Everyone else is fine with the scaffolding. The fact that at any moment they might tip over the side and land, not so humorously, on the recently-poured concrete floor, doesn’t seem to bother any of my compatriot volunteers in the dojo-building corps. I, on the other hand, HATE the scaffolding. I feel that I am high enough off the ground already, thanks very much, and I really have no desire to visit any ceilings in the near future. Or ever again, in fact. However, the need arose, and I decided to face my fears and get up on the scary, scary scaffolding.
Obviously I didn’t die, and I even finished painting everything that I was supposed to paint. (I also botched up cutting the insulation, but nobody’s going to look up there anyway.) Want to know what else I did today? I moved a door. That may not sound that exciting, but this door had three (THREE!) panes of double-glazing in it, that had been PAINTED OVER WITH BLACK. I cannot think of a single circumstance, aside from wanting an obscenely heavy door, that would cause a person (even if they are a glazier, which is who occupied our building before it was the dojo that it is slowly becoming) to want to build such a thing.
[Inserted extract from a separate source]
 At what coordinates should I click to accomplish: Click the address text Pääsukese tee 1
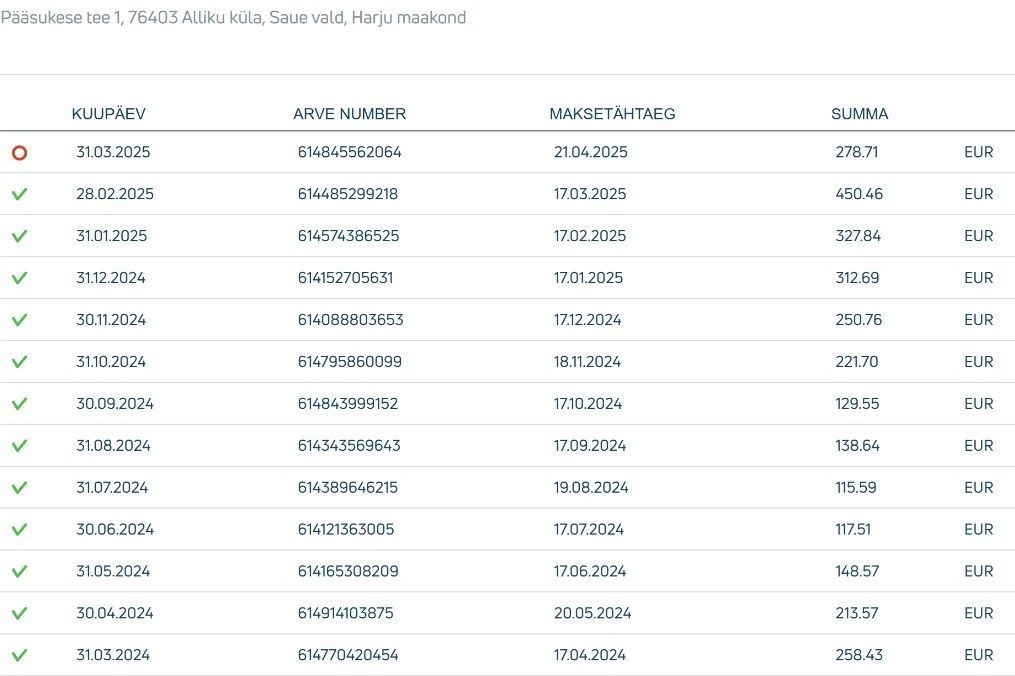[x=61, y=17]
Before we could get rid of the door (but not before we dragged it out to the truck and dropped part of it on my foot) we had to get all the glass out, in the process of which one of the panes broke (naturally). While I shovelled up the bits I decided that from now on I’m going to call that guy The Mad Glazier of Exeter. Probably just in my head, because most people aren’t going to care. But they would if they’d had to shovel up that much broken glass. Broken glass that was PAINTED BLACK. I mean, really.